#### Instructions
A: In the article on brand authenticity below, what headline did the Citi newspaper ad carry?
B: Render this sentence from the article on brand authenticity into Spanish: "Citi seems to have recognized the error of its ways."
C: Carry on the article on brand authenticity, starting after its final sentence.
##### Passage provided #####
Don't Undermine Your Own Brand

Customers value authenticity. Your marketing should reflect what your company can deliver today, not what you aspire to do in the future

As the recession deepened last spring, a full-page newspaper ad from Citi (C) caught my eye. Considering the mess-of-its-own-making from which the bank was suffering, the ad featured an unusual headline: "Providing Stability. Securing the Future."

Clearly, I thought at the time, someone in the marketing department is not paying attention. Citi was not only being buffeted by the storm, it was the cause of it—at least in part. A company whose actions had led to so much financial instability laying claim to the opposite seemed detached at best, disingenuous at worst. (Ironically, the ad also featured the bank's longstanding slogan—"Citi never sleeps," which, I surmised, was truer than ever.)

Citi seems to have recognized the error of its ways. Chief Executive Officer Vikram Pandit recently admitted in a video on the company's blog: "It's clear that we made some mistakes." He says Citi has installed a new management team and new governance structure and that the bank is "working hard toward creating a culture of responsible finance." That, however, only reinforces the belief that the previous culture was committed to something less than being responsible.

After years of telling us to "Live Richly," Citi now professes "responsible finance" as the cornerstone that will drive everything it does. Perhaps so. Or perhaps not. As one visitor commented on Pandit's video blog, "I hope all of this is real."

Me too. Real or not, one thing is certain. Citi's issues get to the heart of the new watchword in marketing—authenticity.

today's false claims are soon exposed

With the headline-making mischief of companies such as Enron, Madoff Investments, BP (BP), and the like, consumers won't tolerate disingenuousness. And the advent of social media has given them more power than ever to expose pretenders.
##### Dataset excerpt #####
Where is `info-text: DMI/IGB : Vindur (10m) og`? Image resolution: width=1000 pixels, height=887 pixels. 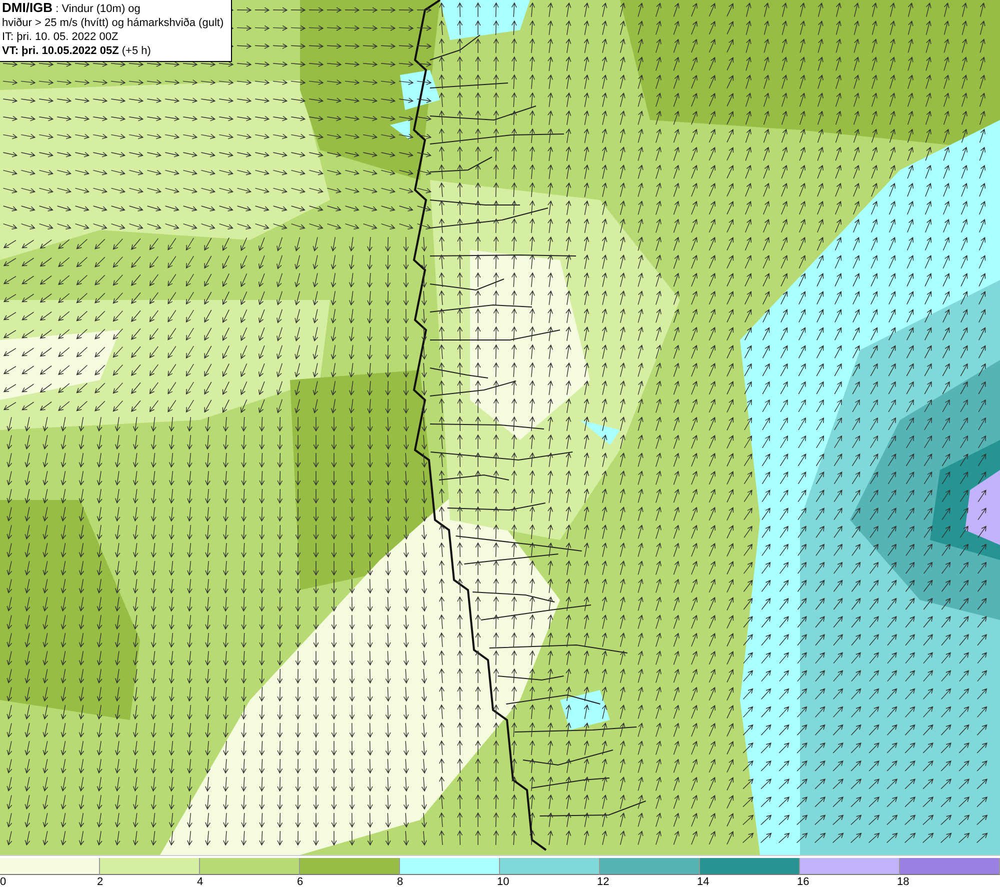
info-text: DMI/IGB : Vindur (10m) og is located at coordinates (72, 8).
#####
#### Answers below
A: "Providing Stability. Securing the Future."

B: Citi parece haber reconocido sus errores.

C:
Celebrities may appear beautiful on Entertainment Tonight, but when they say ugly things on answering machines, the world soon finds out. Athletes who are heroes on the field but scoundrels in real life can get away with living double lives for only so long. Companies that lay claim to something they're not can be called on it with increasing speed and fervor.

In such an environment, it behooves everyone in business to consider the extent of their brand's authenticity. Nobody wants to be exposed as a fraud.

First, authenticity requires honesty. As in human relationships, if you try to be something you're not, it won't ring true—and it won't be long until you get called on it. In modern marketing it's not so much lying that's the problem (with a few notable exceptions), it's embellishing the truth—usually in the form of braggadocio. Claiming to have "the best service," "the best prices," or some other cliché won't fly unless it's truly, demonstrably, and consistently true. Every brand wants to be well-regarded, but overpromising is a temptation to which too many marketers surrender.

Sometimes it pays to take the opposite tack by admitting a negative about your brand or category. Since a company is unlikely to confess to something that isn't true, doing so is an honest way to begin to build trust. Remember Joe Isuzu, the smile-while-you-lie car salesman? He became a pop culture icon based on the principle that if there's an element of truth to something, you might as well come clean about it. (On that point I give Citi's Pandit credit.)